As the Sun approaches the maximum of the 25th activity cycle, the number of strong events is expected to grow. This turns Proba-3 into an ideal tool for testing and improving space weather early warning systems. Every new artificial eclipse brings a new series of data, and every new wave of solar activity an opportunity to test how well-modeled forecasts match reality.

Technology for future missions

Besides the scientific, Proba-3 has an extremely strong technological component. Precision formation flying of two satellites will open the way to new concepts of space telescopes where optical elements are located on multiple separate platforms: for example, missions to hunt for exoplanets with an extremely strong “star-shade” or interferometric telescopes that use multiple satellites as segmented mirrors. The technologies developed for Proba-3 – from navigation algorithms to miniature sensors – have already demonstrated that such an approach is feasible in practice.

The mission is led by ESA with the support of a consortium managed by the Spanish company Sener, involving more than 29 industrial partners from 14 ESA member states and Canada. Key participants include the companies GMV and Airbus Defence and Space from Spain, and Redwire Space and Spacebel from Belgium. Proba-3 is thus a showcase of European industrial capability to realize very complex, highly integrated space systems in a relatively compact and financially accessible mission.

What Proba-3 means for the future of solar observation

Less than a year after launch, Proba-3 has already delivered what was promised – and more. Artificial total eclipses have become a tool used daily by solar physicists, and initial results show that the inner corona is no longer an inaccessible area between different types of instruments. With more than 50 eclipses and hundreds of hours of observation, the mission has confirmed that the “lack of natural eclipses” can be compensated for with precise technology, a well-designed orbit, and smart campaign planning.

As operations continue toward December 2025 and beyond, the amount of data is expected to increase in an avalanche.

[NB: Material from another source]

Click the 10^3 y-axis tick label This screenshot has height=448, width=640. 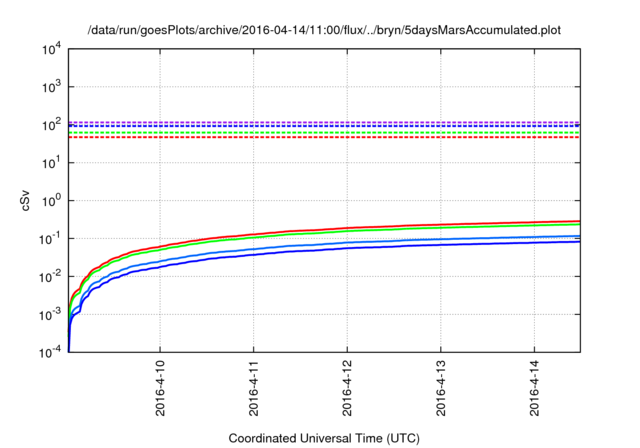51,87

Every new series of corona images will add another piece to the puzzle in understanding the Sun's behavior, and every new successfully performed artificial eclipse will strengthen confidence in formation flying technologies. Proba-3 has thus become both a scientific instrument and a demonstrator of the future – a dual role that is highly sought after in the space industry.

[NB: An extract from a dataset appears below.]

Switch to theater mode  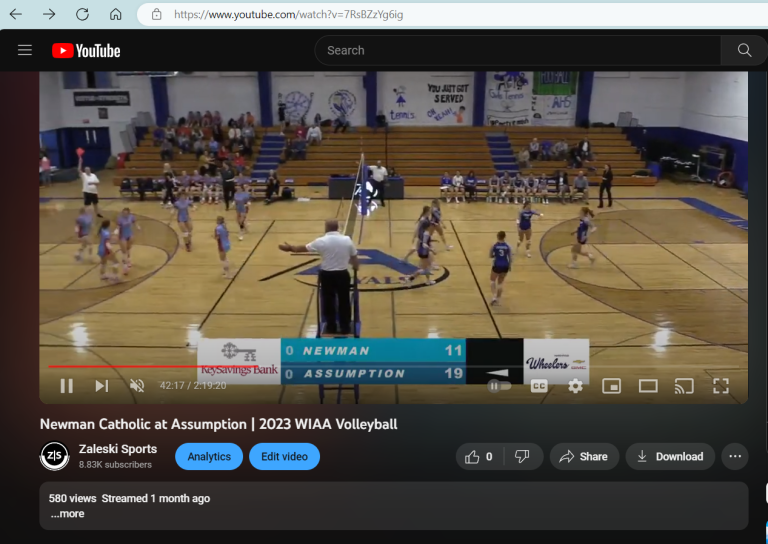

For solar science, the mission marks a transition from the era of relying on rare and short natural eclipses to a period of “digital eclipses” that can be planned, repeated, and permanently analyzed. For the general public, it is perhaps even more important that this research contributes to better protection of the technology on which modern society rests. And for the space industry, Proba-3 proves that European teams can control two separate satellites tens of thousands of kilometers from Earth with millimeter precision – and, in the process, discover hidden layers of the Sun's shimmering “halo.”